• **Petikan Teks**:

Saat anak-anak, kita secara jujur mengatakan apa yang benar dan apa
yang salah, dan
patuh untuk menghindari hukuman. Ketika tumbuh menjadi remaja,
standar moral
konvensional secara bertahap diinternalisasikan. Standar moral pada tahap
ini didasarkan
pada pemenuhan harapan keluarga, teman dan masyarakat sekitar. Hanya
sebagian manusia
dewasa yang rasional dan berpengalaman memiliki kemampuan
merefleksikan secara
kritis standar moral konvensional yang diwariskan keluarga, teman,
budaya atau
agama kita. Yaitu standar moral yang tidak memihak dan yang lebih
memperhatikan
kepentingan orang lain, dan secara memadai menyeimbangkan perhatian
terhadap orang
lain dengan perhatian terhadap diri sendiri.
Menurut ahli
psikologi, Lawrence Kohlberg, dengan risetnya selama 20 tahun,
menyimpulkan,
bahwa ada 6 tingkatan (terdiri dari 3 level, masing-masing 2 tahap) yang
teridentifikasi
dalam perkembangan moral seseorang untuk berhadapan dengan isu-isu
moral.
Tahapannya adalah sebagai berikut :
1) Level satu :
Tahap Prakonvensional
Pada tahap
pertama, seorang anak dapat merespon peraturan dan ekspektasi sosial dan
dapat menerapkan
label-label baik, buruk, benar dan salah.
Tahap satu :
Orientasi Hukuman dan Ketaatan
Pada tahap ini,
konsekuensi fisik sebuah tindakan sepenuhnya ditentukan oleh kebaikan
atau keburukan
tindakan itu. Alasan anak untuk melakukan yang baik adalah untuk
menghindari
hukuman atau menghormati kekuatan otoritas fisik yang lebih besar.
Tahap dua :
Orientasi Instrumen dan Relativitas
Pada tahap ini,
tindakan yang benar adalah yang dapat berfungsi sebagai instrument
untuk memuaskan
kebutuhan anak itu sendiri atau kebutuhan mereka yang dipedulikan
anak itu.
2) Level dua :
Tahap Konvensional
Pada level ini,
orang tidak hanya berdamai dengan harapan, tetapi menunjukkan loyalitas
terhadap
kelompok beserta norma-normanya. Remaja pada masa ini, dapat melihat situasi
dari sudut
pandang orang lain, dari perspektif kelompok sosialnya.
Tahap Tiga :
Orientasi pada Kesesuaian Interpersonal
Pada tahap ini,
melakukan apa yang baik dimotivasi oleh kebutuhan untuk dilihat sebagai
pelaku yang baik
dalam pandangannya sendiri dan pandangan orang lain.

• **Materi yang Disediakan**:
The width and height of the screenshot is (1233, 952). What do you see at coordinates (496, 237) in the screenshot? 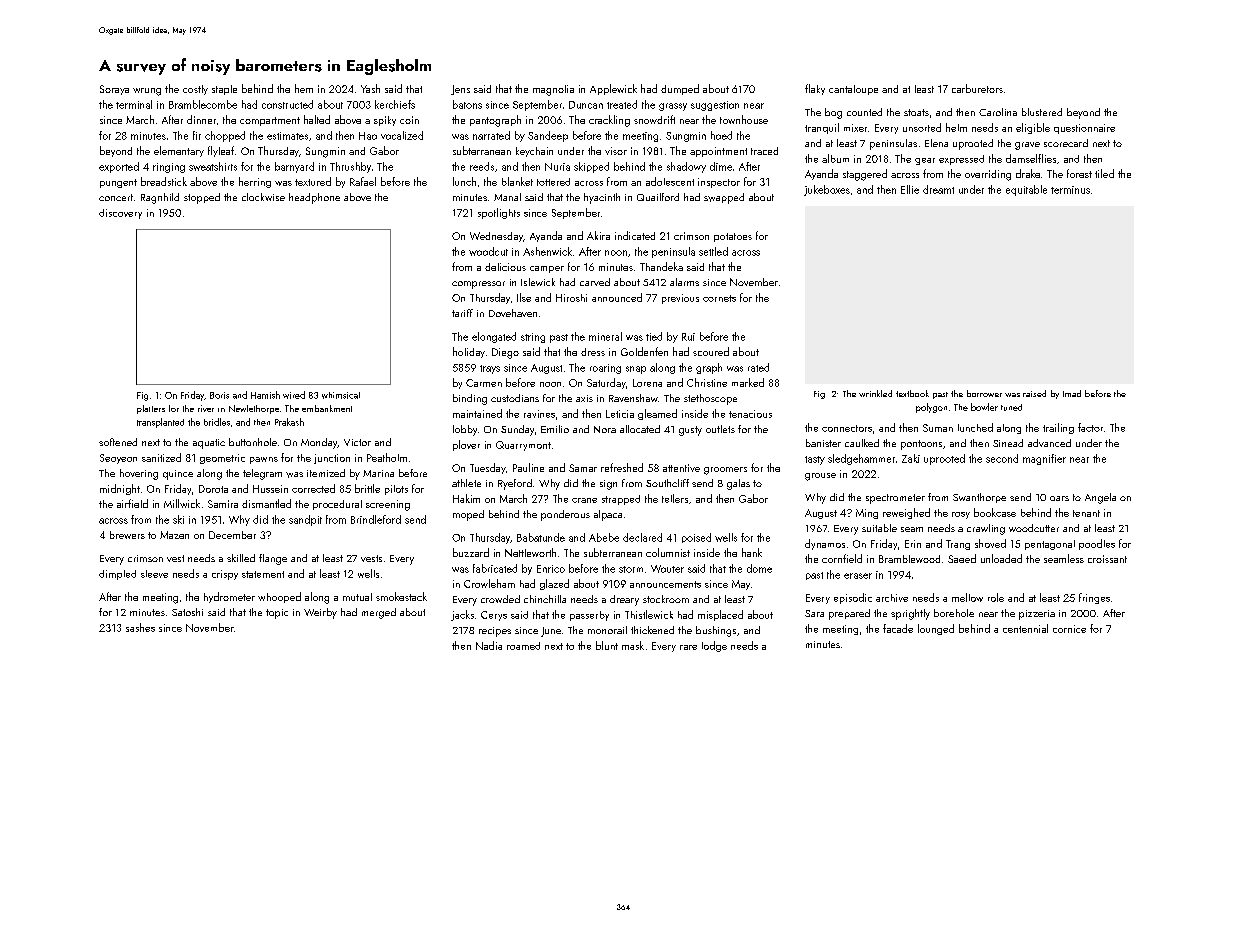
I see `Wednesday` at bounding box center [496, 237].
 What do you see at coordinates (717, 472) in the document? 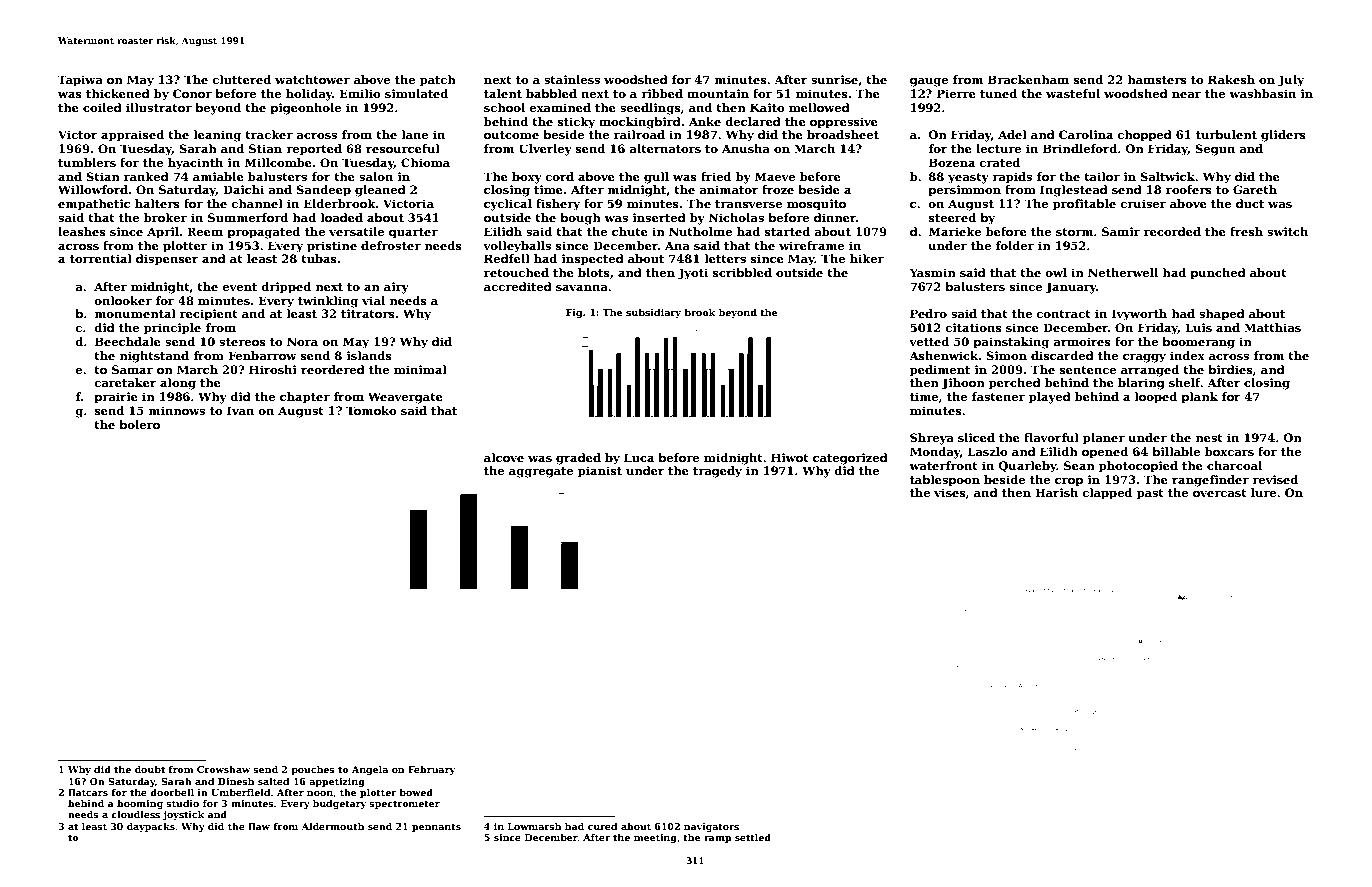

• **Perintah A**:
Ringkaslah petikan tentang perkembangan moral dalam dua kalimat.
• **Perintah B**:
Teruskan petikan tentang perkembangan moral dengan menulis bagian berikutnya setelah kalimat terakhirnya.
Daftar di atas tidak berkaitan dengan petikan tentang perkembangan moral.

• **Jawaban A**:
Anak-anak patuh untuk menghindari hukuman, remaja secara bertahap menginternalisasikan standar moral konvensional yang didasarkan pada harapan keluarga, teman, dan masyarakat, sedangkan hanya sebagian orang dewasa yang rasional dan berpengalaman mampu merefleksikan standar itu secara kritis. Menurut Lawrence Kohlberg, perkembangan moral seseorang memiliki enam tahap dalam tiga level, yang dimulai dari level prakonvensional dengan orientasi hukuman dan ketaatan serta orientasi instrumen dan relativitas, lalu level konvensional yang ditandai loyalitas terhadap kelompok dan norma-normanya.

• **Jawaban B**:
Tahap Empat :
Orientasi pada Hukum dan Keteraturan
Benar dan salah
pada tahap konvensional yang lebih dewasa, kini ditentukan oleh
loyalitas
terhadap negara atau masyarakat sekitarnya yang lebih besar. Hukum dipatuhi
kecuali tidak
sesuai dengan kewajiban sosial lain yang sudah jelas.
3) Level tiga :
Tahap Postkonvensional, Otonom, atau Berprinsip
Pada tahap ini,
seseorang tidak lagi secara sederhana menerima nilai dan norma
kelompoknya. Dia
justru berusaha melihat situasi dari sudut pandang yang secara adil
mempertimbangkan
kepentingan orang lain. Dia mempertanyakan hukum dan nilai yang
diadopsi oleh
masyarakat dan mendefinisikan kembali dalam pengertian prinsip moral
yang dipilih
sendiri yang dapat dijustifikasi secara rasional. Hukum dan nilai yang pantas
adalah yang
sesuai dengan prinsip-prinsip yang memotivasi orang yang rasional untuk
menjalankannya.
Tahap Lima :
Orientasi pada Kontrak Sosial
Tahap ini,
seseorang menjadi sadar bahwa mempunyai beragam pandangan dan pendapat
personal yang
bertentangan dan menekankan cara yang adil untuk mencapai consensus
dengan
kesepahaman, kontrak, dan proses yang matang. Dia percaya bahwa nilai dan
norma bersifat
relative, dan terlepas dari consensus demokratis semuanya diberi toleransi.
Tahap Enam :
Orientasi pada Prinsip Etika yang Universal
Tahap akhir ini,
tindakan yang benar didefinisikan dalam pengertian prinsip moral yang
dipilih karena
komprehensivitas, universalitas, dan konsistensi. Alasan seseorang untuk
melakukan apa
yang benar berdasarkan pada komitmen terhadap prinsip-prinsip moral
tersebut dan dia
melihatnya sebagai criteria untuk mengevaluasi semua aturan dan
tatanan moral
yang lain.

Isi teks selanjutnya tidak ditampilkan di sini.